1)      Native Code running in your java application, it can be your own code or a third party library which is being called by JNI. A good example is the Type 2 JDBC driver, which has been implemented to deliver your jdbc query to native library of DB’s client module, and then begin to access DB from there.

2)      JIT compiler related matters.

In most of case, you don’t have to doubt your Java Code, because from Java you can not directly access or require any space from the Virtual Memory Space. But it would be very different from Native Code which can be called via JNI, as you can image how powerful your C/C++ program can do to Virtual Memory Space even the Real Memory Space.

We can talk a little more about this topic, why Native Code called via JNI would cause of your JVM’s crash? Know from my experience that it may have caused by running into a situation known as “Segment Collision”, where your JVM and other “In-Process” libraries are attempting to use the same address space simultaneously. As to term “In-Process”, when the JVM loads a library, it is loaded "In-Process". The term simply means that the library in question is mapped inside the address space of the JVM. This is an essential first step to use any of the code/data inside this library, and even the JVM itself is composed of a small "launcher" and multiple libraries.

It is important to understand what "In-Process" means, as the Segment Collision can occur only between components that are "In-Process". I have tried to draw a picture to help you understand it more clearly: 

        

Suppose the Native Module here stands for your JDBC Native Module, and it will

refer to SEG C for some purpose (base on the specification of your DB vendor). In most of the case, your Java Application gets run very well, but when your JVM need to extend its memory space and even up to SEG C, that would result in a collision as you can see from the picture showed above.

  Generally Native Heap would not require so much memory space unless you are using some 3rd party native modules through JNI, and fetch data in large quantities and keep for long time.

A more common case is that your Java Application requires a large quantity of Java Heap, even the Native Heap need just a few space, there would be a collision due to the excessive expansion of Java Heap.

1-2. Handling

1-2-1. Prevention

Firstly, prevention of such unintentional problems should be done beforehand. Especially for those who are planning to use a large memory space for Java Heap, pay attention to the database and middleware applications you are going to use. As most databases and middleware applications provide an inproc variant of their client, wherein a library is loaded in the address space of the JVM, here DB2 and MQ would be good examples.

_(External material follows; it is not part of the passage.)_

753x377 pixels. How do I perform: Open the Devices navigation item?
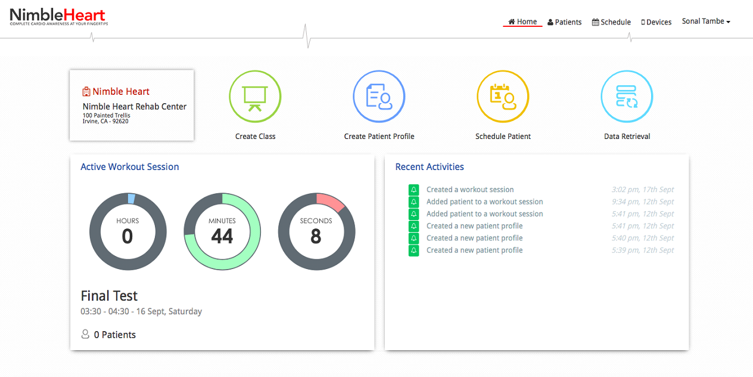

l         As to the former, when Type 2 JDBC Driver was being used, the number of connection is limited by the number of shared memory segments to which a single process can be attached. Now this can be solved by changing to Type 4 JDBC Driver or setting environment variable EXTSHM = ON.

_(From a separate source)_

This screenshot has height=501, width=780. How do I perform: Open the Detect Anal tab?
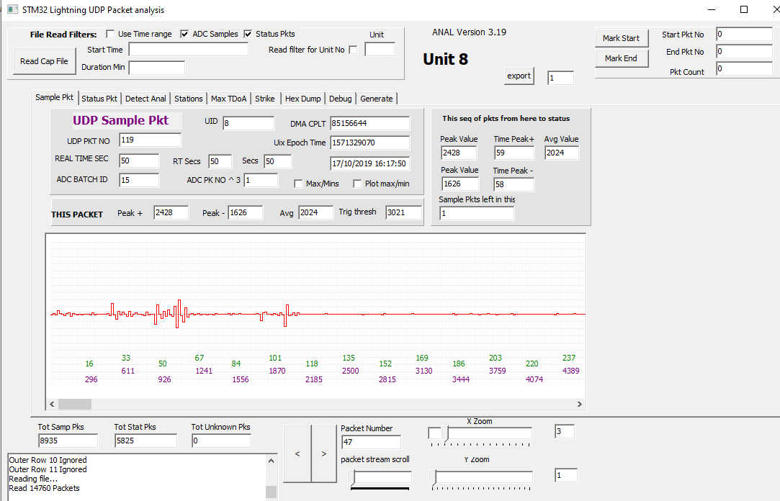tap(145, 99)
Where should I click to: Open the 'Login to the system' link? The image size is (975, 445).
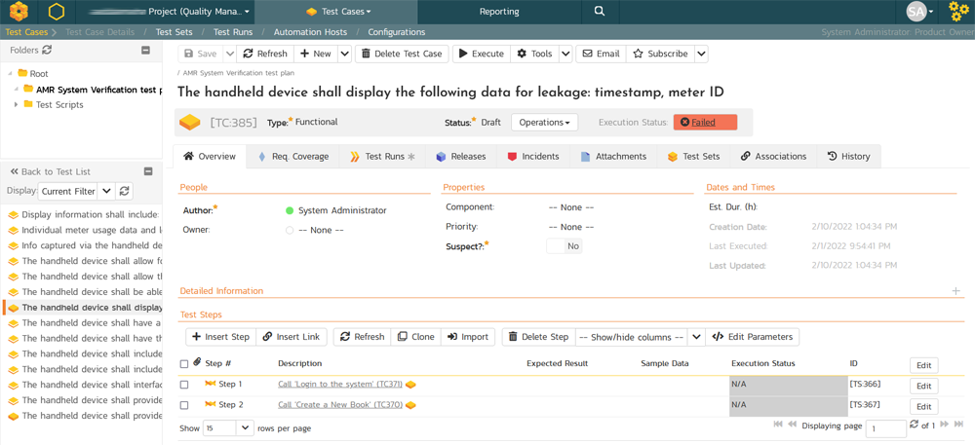tap(340, 385)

l         For the latter, when an application establishes a bindings (non-client) connection to a queue manager, MQSeries v5.2 (and before) uses segment 8 to attach shared memory and complete the connection. If segment 8 is unavailable, the connection will fail with reason code MQRC_Q_MGR_NOT_AVAILABLE (2059), and the application will generate an FDC file in the /var/mqm/errors directory showing a Probe Id of XY341019 and a Component of RetryConnectToSharedSubpool. This can be resolved by changing your queue manager’s IPCCBaseAddress attribute in /var/mqm/mqs.ini to another segment number or using EXTSHM variable.

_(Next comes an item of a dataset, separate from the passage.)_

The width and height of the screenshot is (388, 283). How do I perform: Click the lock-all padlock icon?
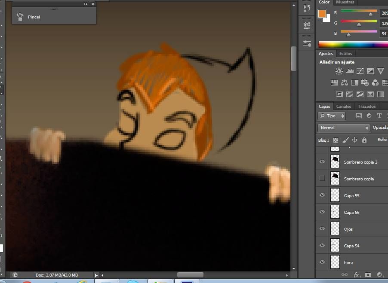(364, 140)
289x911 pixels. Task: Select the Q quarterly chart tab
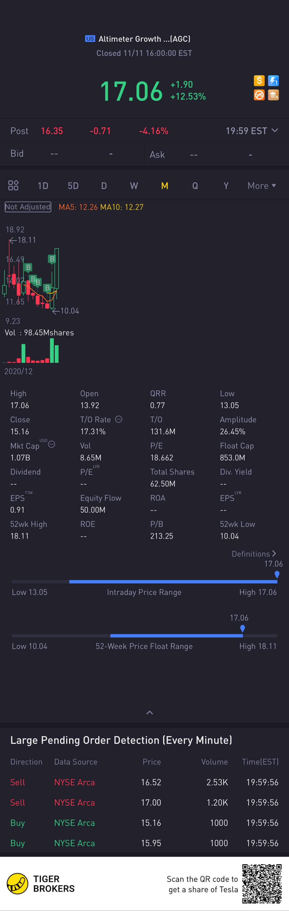click(x=195, y=186)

Similar to the above two examples, there are still a lot you should take into account while planning a Java Application with large memory space. The best way is to keep contact with vendor of the 3rd party application about those issues as the internal specification is not under your control but theirs.

Besides those unintentional collisions, there are some others would cause a segment collision intentional. Collisions with this type can be easy to fix but sometimes very difficult to debug. They would be case like a bug of the library, either reusing of a freed pointer, or overwriting part of memory that doesn’t belong to it.

In Java normally they can be found in the form of Exception in runtime

(NullPointerException, ArrayIndexOutOfBoundsException and etc.)

In Native Module called by JNI, a SIGILL or SIGSEGV or similar fault conditions would be cause instead.

 

1-2-2. Preparing

Suppose you are suffering from a JVM down in you Java Application, you can refer to the following step and try to find out the root cause.

l         Keep your javadump (sometimes known as javacore or threaddump)

The output file ( javacorexxxx.txt )could be found under the following directory:

1.        IBM_JAVACOREDIR=<dir> (In case of IBM’JVM)

2.        Directory where your JVM process was started to run

( /usr/WebSphere/AppServer in case of WebSphere Application Server)

   

Fetch core information, as it will be required when you want to ask for support from your JVM vendor. Note that core file is part of OS functions, it is different from javacore. And it can also be created for program other than JVM.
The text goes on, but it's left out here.